Based Novel On Pinochet Dictatorship




Although The House of the Spirits took place in an unnamed country, Allende's second novel, Of Love and Shadows (De amor y de sombra,) was specifically situated in Chile during the Pinochet dictatorship. It tells the story of two journalists who are forced into exile after investigating a military-sponsored murder of a young woman who has seemingly miraculous powers that have allowed her to defy their commands. Drawn on actual events, the novel combined magical realism with scenes of Latin American life in much the same way as The House of the Spirits, but seemed more closely identified with Allende's own career.



The House of the Spirits was translated into English in 1985 (it was made into a film in 1994), and began to gain wide attention in the United States; translated into other languages as well, it became a best seller in several European countries. Allende won several new-author awards and was brought to the United States for a promotional tour as Of Love and Shadows was released. After giving a reading in San Jose, California, Allende met a U.S. lawyer, William Gordon; the two later married, and Allende continues to make her home in northern California.
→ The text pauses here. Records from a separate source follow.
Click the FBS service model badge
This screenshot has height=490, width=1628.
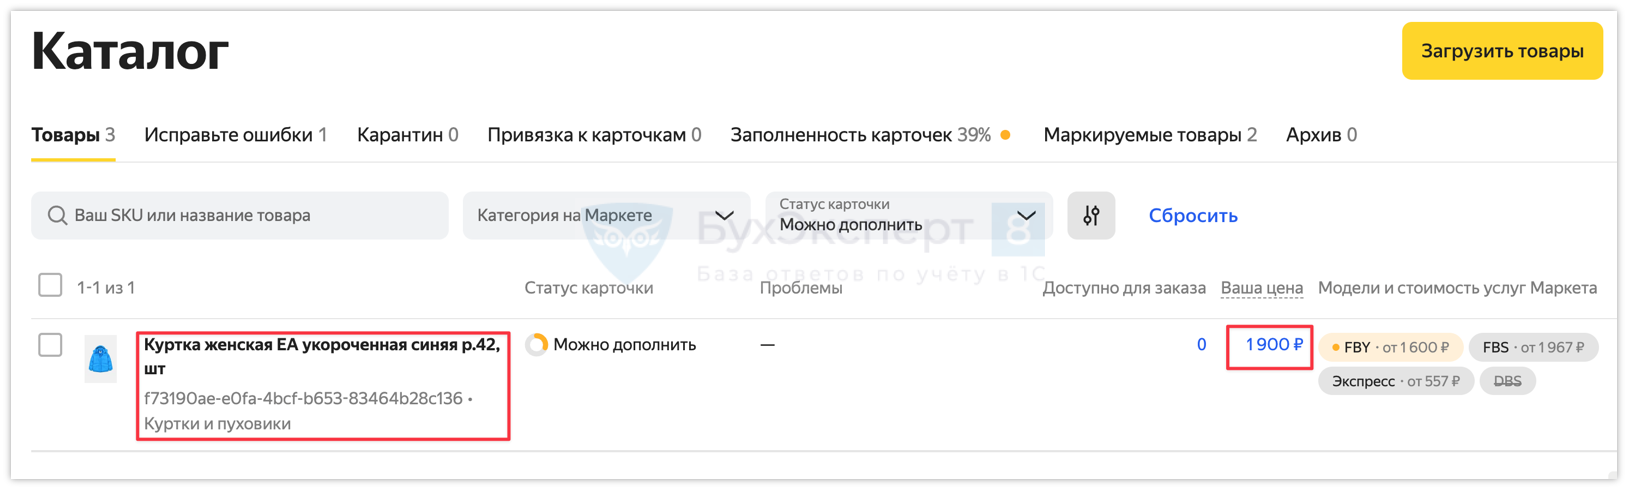pyautogui.click(x=1533, y=347)
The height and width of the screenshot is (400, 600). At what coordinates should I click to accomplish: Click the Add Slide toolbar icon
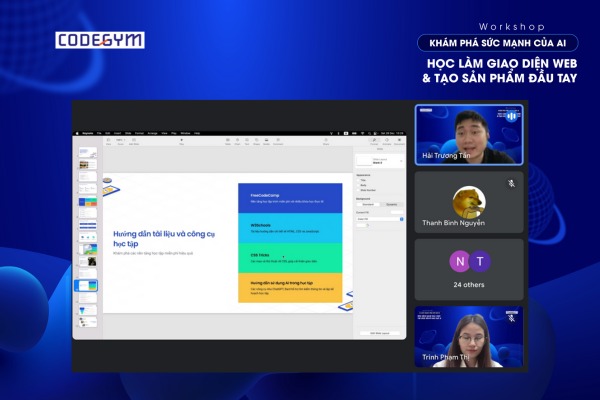[x=135, y=142]
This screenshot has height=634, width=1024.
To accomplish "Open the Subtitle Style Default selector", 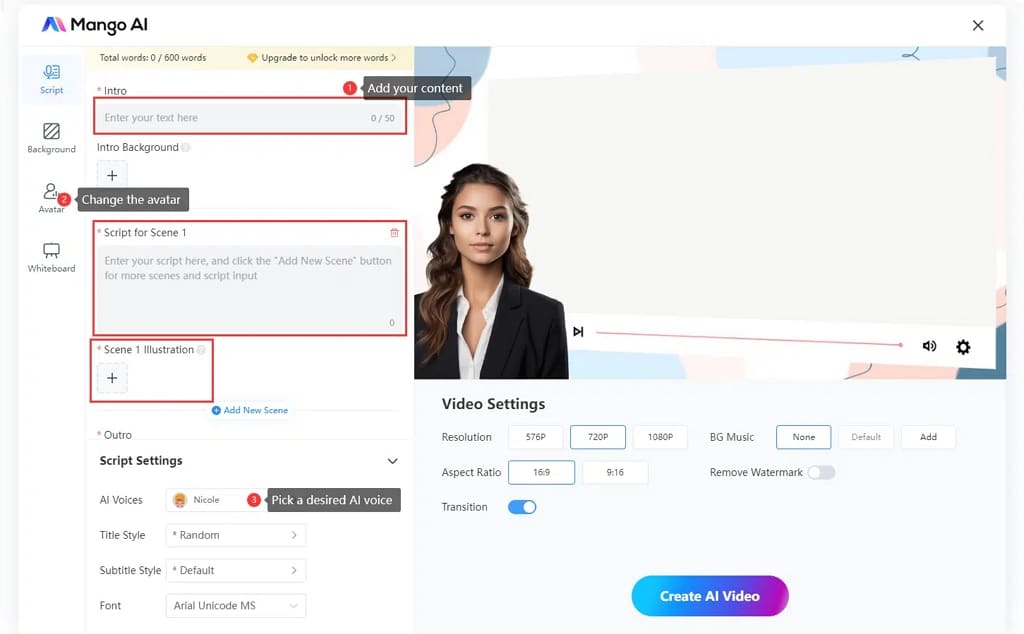I will tap(236, 570).

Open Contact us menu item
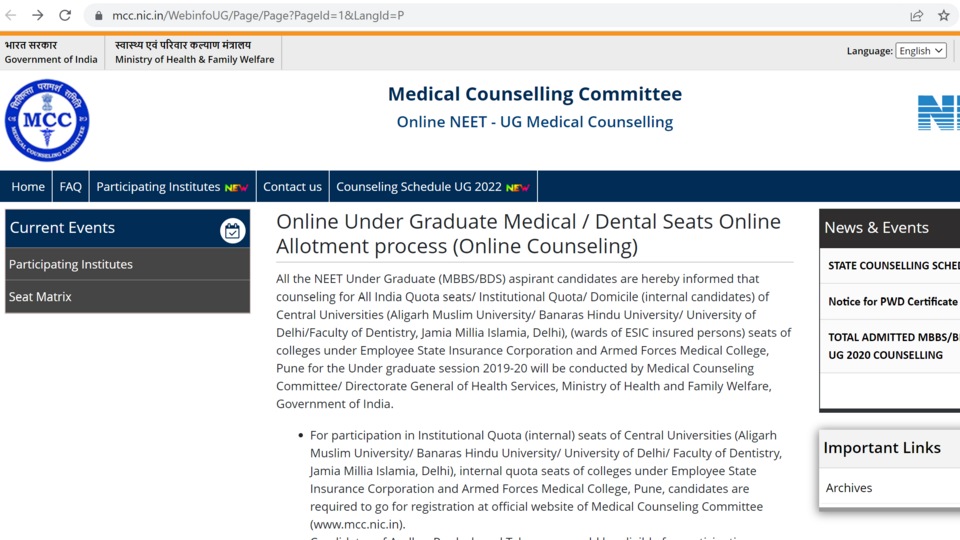coord(293,187)
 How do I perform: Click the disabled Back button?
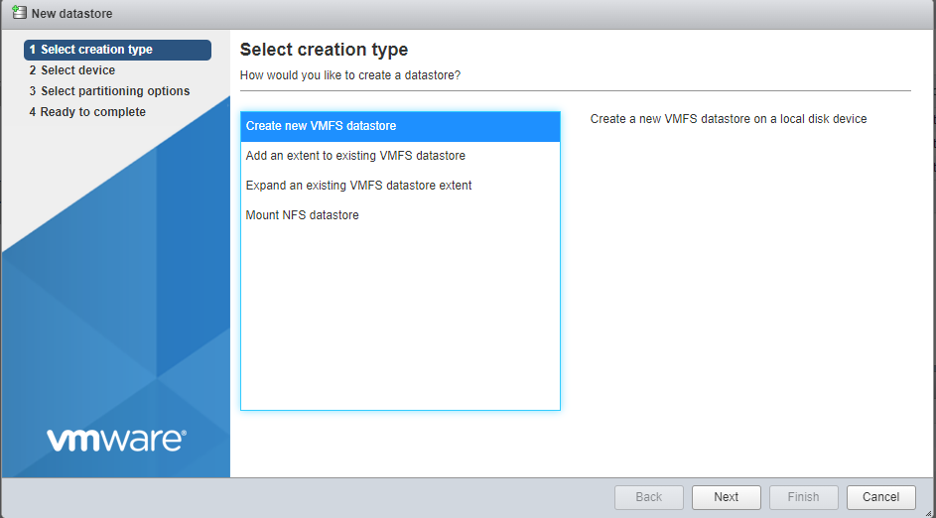[649, 497]

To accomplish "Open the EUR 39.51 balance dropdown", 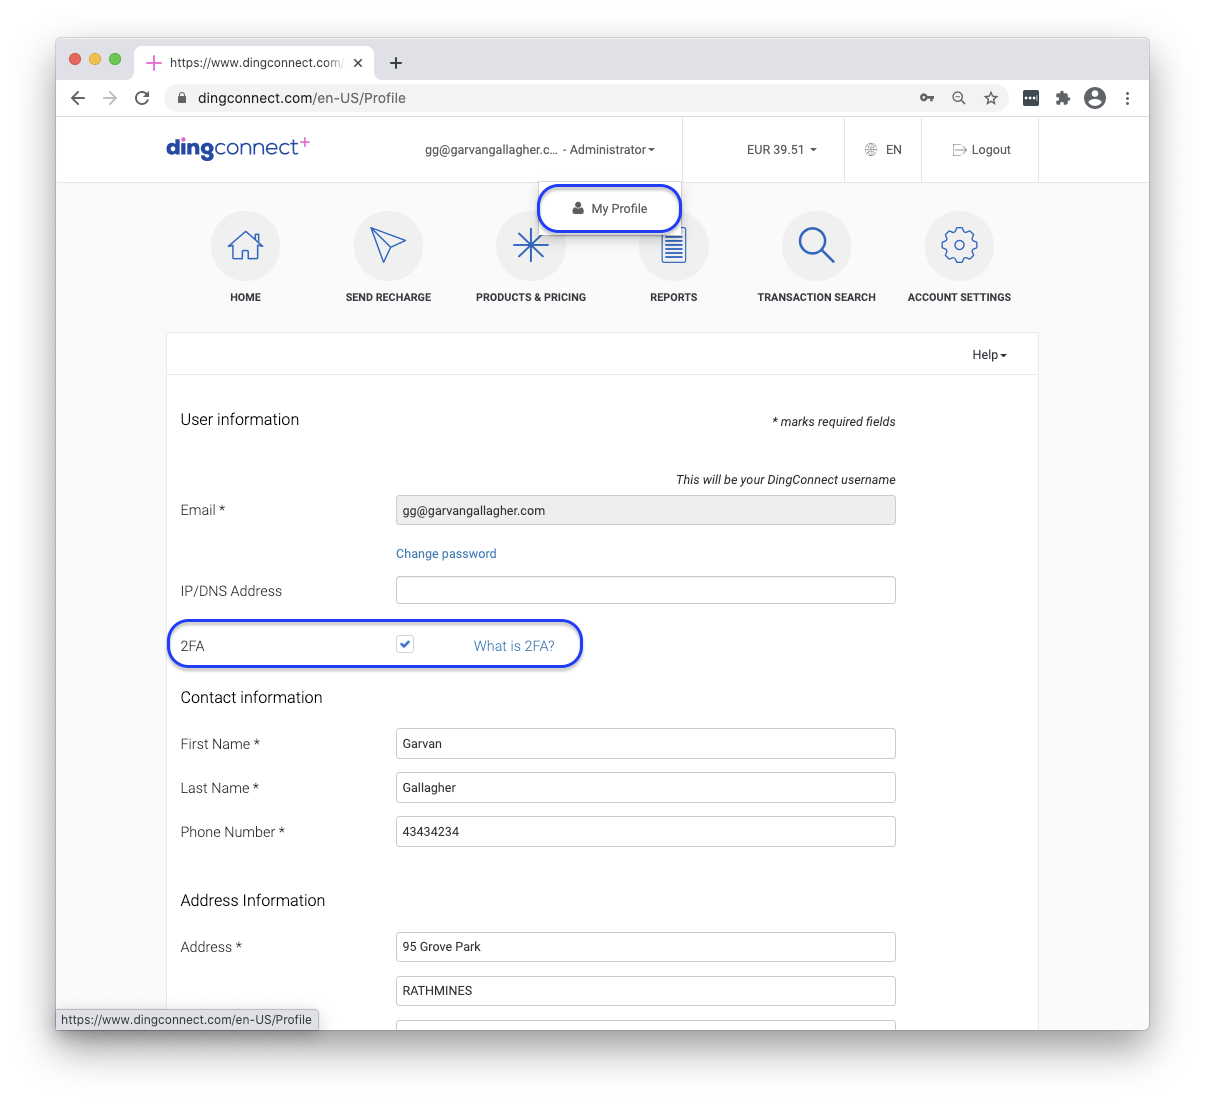I will [x=781, y=149].
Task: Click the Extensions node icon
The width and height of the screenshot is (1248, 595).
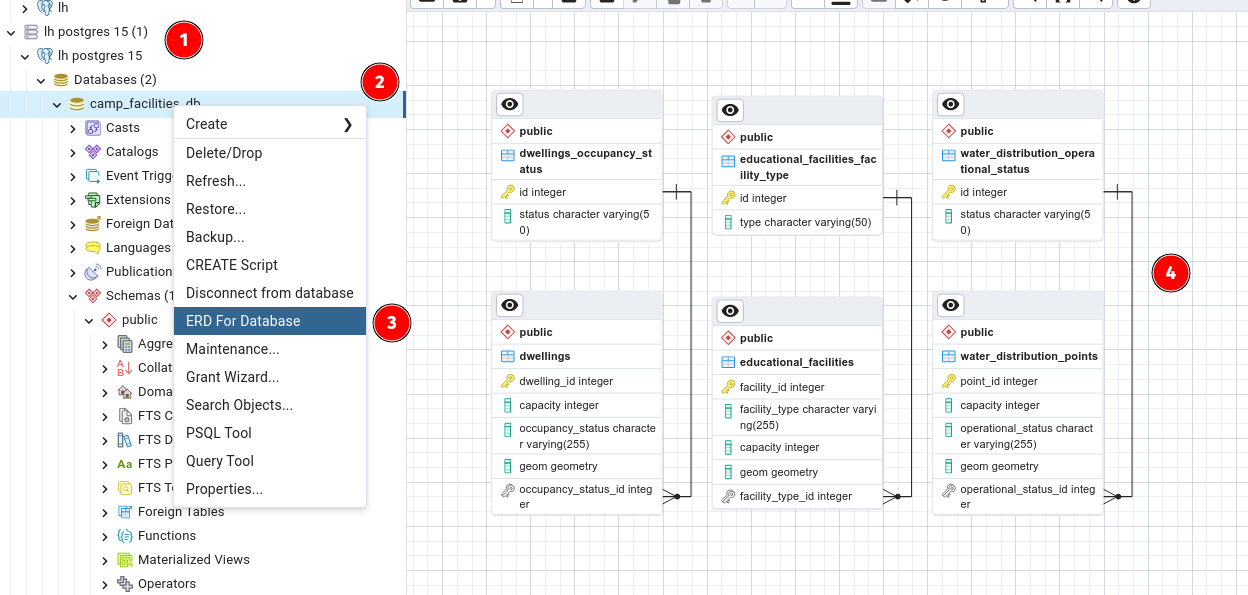Action: click(93, 200)
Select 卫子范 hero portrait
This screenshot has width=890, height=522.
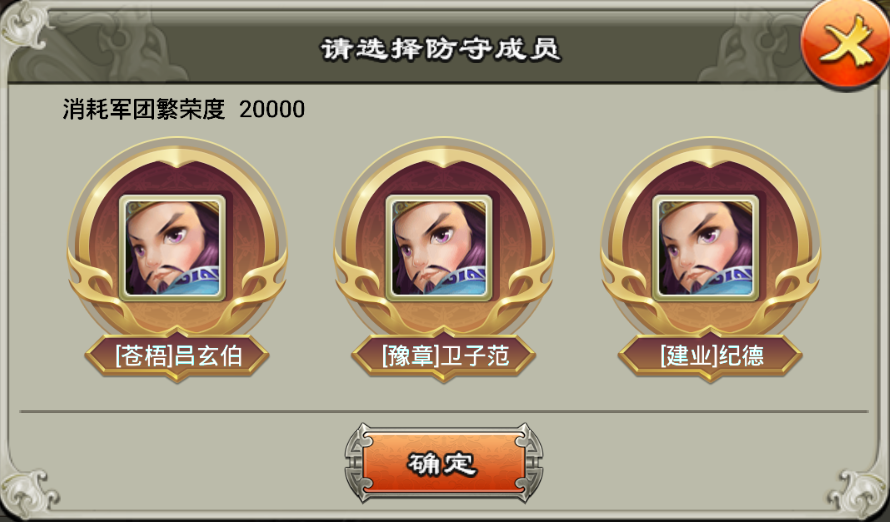pyautogui.click(x=439, y=247)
Allende remained steadily productive through the 1990s, experimenting with new forms and settings and consistently holding the interests of critics who, even if they did not give Allende universal acclaim, kept her in the literary limelight. Allende's novel Eva Luna and its successor volume of short fiction The Stories of Eva Luna (Los cuentos de Eva Luna) feature a South American writer who becomes involved with an Austrian immigrant who is the son of a former Nazi (many Nazis fled to South America after World War II). Her 1993 novel The Infinite Plan (El plan infinito), however, was set in her adopted country, with a male, Anglo-American central figure who grows up in a poor, mainly Hispanic neighborhood in Los Angeles. Paula (1995) was a nonfiction work about the death of Allende's daughter, and in 1997 Allende published Aphrodite: A Memoir of the Senses (Afrodite: Recetas, cuentos y otros afrodisiacos), an unusual mixture of autobiography, essays, and cookbook.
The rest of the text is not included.